1b: Ein solcher Einspruch ist aber dann unzulässig, wenn das Auftreten des Einsprechenden als mißbräuchliche Gesetzesumgehung anzusehen ist.
1c: Eine solche Gesetzesumgehung liegt insbesondere vor, wenn
- der Einsprechende im Auftrag des Patentinhabers handelt;
- der Einsprechende im Rahmen einer typischer Weise zugelassenen Vertretern zugeordneten Gesamttätigkeit im Auftrag eines Mandanten handelt, ohne hierfür die nach Artikel 134 EPÜ erforderliche Qualifikation zu besitzen.

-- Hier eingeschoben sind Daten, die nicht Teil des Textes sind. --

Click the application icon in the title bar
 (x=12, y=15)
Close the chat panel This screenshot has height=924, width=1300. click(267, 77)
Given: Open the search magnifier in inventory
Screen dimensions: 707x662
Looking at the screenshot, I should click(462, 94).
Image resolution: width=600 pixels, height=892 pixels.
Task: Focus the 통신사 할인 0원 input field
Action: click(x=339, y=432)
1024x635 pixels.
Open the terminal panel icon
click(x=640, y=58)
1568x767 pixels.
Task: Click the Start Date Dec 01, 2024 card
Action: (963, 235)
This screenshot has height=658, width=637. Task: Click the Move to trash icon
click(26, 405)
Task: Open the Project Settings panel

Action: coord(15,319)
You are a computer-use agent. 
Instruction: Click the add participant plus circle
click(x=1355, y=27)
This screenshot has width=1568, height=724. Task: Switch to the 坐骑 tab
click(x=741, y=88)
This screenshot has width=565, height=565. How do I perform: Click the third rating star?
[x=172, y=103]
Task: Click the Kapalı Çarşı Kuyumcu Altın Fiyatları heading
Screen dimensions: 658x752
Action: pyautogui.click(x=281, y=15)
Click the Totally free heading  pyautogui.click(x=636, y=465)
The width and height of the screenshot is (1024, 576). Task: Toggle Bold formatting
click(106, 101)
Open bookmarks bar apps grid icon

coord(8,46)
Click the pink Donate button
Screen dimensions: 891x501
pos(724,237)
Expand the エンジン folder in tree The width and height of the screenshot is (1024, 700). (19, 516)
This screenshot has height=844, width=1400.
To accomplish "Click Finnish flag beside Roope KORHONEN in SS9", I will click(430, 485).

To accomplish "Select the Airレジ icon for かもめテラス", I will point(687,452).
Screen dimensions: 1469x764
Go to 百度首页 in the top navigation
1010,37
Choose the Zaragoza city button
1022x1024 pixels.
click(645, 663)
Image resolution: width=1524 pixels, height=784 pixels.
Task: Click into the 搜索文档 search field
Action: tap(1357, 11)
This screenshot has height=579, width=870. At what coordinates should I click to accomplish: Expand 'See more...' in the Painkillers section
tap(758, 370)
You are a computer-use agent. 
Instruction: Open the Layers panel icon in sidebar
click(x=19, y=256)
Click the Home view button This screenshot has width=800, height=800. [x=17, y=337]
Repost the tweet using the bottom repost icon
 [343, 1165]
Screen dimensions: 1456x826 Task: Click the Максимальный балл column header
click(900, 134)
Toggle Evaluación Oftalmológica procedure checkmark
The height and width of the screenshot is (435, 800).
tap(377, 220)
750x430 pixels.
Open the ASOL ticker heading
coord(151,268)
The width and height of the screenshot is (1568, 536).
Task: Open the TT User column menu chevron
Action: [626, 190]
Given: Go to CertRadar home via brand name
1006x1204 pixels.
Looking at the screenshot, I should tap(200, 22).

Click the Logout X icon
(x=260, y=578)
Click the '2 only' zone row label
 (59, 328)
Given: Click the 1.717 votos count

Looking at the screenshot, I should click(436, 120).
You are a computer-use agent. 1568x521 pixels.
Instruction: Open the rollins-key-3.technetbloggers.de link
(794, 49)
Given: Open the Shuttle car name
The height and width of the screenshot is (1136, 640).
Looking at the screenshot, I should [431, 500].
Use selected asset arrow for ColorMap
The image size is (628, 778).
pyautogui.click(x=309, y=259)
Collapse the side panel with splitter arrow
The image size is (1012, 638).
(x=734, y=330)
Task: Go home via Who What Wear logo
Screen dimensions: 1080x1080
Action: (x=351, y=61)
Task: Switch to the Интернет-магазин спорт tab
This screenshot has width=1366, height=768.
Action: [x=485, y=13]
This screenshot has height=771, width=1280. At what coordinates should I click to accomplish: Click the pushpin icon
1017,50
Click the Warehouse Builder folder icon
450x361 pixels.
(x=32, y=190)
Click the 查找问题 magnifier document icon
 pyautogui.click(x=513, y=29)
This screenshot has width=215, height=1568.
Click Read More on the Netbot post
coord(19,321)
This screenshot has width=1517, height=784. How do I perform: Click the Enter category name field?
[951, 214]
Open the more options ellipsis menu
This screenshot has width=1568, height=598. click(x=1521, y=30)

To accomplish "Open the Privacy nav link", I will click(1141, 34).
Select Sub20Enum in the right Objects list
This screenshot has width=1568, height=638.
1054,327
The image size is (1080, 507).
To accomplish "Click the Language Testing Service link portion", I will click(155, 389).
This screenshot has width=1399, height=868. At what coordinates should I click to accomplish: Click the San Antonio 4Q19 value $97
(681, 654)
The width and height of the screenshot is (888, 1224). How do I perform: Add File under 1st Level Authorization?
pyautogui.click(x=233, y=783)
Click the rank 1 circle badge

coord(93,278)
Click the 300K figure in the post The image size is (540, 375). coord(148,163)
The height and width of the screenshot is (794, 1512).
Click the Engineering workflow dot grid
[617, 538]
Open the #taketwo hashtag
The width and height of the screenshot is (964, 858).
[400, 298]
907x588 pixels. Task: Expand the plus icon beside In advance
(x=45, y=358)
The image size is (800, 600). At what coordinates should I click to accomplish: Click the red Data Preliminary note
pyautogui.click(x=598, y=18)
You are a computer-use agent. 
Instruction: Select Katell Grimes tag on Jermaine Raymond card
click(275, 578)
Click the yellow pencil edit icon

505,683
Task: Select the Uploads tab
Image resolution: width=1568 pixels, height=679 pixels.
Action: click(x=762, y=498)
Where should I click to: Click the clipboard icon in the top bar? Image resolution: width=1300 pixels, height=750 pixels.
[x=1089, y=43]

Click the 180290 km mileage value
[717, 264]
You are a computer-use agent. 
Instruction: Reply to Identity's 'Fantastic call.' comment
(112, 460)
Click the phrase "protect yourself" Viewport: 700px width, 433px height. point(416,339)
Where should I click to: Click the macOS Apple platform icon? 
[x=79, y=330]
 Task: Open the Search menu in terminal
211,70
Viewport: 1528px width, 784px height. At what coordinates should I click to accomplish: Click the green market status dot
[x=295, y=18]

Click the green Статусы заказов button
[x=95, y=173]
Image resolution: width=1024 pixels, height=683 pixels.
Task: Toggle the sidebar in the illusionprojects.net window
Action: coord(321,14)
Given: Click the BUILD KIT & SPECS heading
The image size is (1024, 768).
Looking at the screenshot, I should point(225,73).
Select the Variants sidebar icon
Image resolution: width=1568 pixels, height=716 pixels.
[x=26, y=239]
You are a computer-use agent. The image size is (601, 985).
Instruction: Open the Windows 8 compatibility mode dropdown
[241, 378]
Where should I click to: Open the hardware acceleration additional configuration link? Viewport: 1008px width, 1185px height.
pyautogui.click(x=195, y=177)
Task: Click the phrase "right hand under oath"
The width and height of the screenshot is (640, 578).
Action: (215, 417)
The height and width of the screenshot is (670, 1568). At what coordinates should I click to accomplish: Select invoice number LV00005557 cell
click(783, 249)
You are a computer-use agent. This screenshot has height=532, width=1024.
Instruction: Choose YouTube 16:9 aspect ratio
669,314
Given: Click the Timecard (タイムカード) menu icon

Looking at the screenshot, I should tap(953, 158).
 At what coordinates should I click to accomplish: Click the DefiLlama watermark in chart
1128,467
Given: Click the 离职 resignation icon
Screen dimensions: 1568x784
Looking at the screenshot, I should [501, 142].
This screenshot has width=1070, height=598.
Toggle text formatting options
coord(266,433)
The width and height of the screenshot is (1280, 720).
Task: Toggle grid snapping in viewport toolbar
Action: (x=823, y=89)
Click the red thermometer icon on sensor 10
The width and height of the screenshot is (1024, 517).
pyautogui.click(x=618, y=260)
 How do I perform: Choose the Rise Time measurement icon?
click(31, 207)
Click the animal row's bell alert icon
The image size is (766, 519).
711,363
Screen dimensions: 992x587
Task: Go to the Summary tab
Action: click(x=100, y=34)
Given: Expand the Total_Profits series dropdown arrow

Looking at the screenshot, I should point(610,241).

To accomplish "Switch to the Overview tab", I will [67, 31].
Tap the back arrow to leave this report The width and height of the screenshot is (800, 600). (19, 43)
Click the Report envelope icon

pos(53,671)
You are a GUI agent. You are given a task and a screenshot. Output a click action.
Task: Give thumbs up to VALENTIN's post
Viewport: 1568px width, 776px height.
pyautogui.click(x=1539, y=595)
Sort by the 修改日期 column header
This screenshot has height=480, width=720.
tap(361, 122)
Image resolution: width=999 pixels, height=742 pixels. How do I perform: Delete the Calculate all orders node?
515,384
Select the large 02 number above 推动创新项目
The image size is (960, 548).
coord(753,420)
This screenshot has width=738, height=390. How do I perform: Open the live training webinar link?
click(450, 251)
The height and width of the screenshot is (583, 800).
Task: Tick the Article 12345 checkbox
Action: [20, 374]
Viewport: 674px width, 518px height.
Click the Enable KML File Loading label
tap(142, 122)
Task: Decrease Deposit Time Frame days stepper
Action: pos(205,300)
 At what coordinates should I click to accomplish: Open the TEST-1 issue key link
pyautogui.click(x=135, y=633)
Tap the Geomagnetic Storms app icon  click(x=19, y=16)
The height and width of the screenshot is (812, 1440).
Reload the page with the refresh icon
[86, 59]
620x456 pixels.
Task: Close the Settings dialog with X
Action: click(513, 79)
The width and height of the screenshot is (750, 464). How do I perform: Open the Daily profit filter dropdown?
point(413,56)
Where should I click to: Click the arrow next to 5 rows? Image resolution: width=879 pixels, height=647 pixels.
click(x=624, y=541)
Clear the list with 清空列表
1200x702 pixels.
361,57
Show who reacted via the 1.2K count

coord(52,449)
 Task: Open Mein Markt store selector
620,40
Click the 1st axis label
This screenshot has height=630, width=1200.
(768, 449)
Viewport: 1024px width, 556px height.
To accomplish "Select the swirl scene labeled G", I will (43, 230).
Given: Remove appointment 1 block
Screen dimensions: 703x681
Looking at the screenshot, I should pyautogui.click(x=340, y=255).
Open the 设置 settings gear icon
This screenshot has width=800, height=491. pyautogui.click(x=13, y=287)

1d: Eine mißbräuchliche Gesetzesumgehung liegt dagegen nicht schon deswegen vor, weil
- ein zugelassener Vertreter in eigenem Namen für einen Mandanten handelt;
- ein Einsprechender mit Sitz oder Wohnsitz in einem der Vertragsstaaten des EPÜ im Auftrag eines Dritten handelt, auf den diese Voraussetzung nicht zutrifft.
2: Ob eine mißbräuchliche Gesetzesumgehung vorliegt, ist unter Anwendung des Prinzips der freien Beweiswürdigung zu prüfen. Die Beweislast trägt, wer die Unzulässigkeit des Einspruchs geltend macht. Das Vorliegen einer mißbräuchlichen Gesetzesumgehung muß auf der Grundlage eines klaren und eindeutigen Beweises zur Überzeugung des entscheidenden Organs feststehen.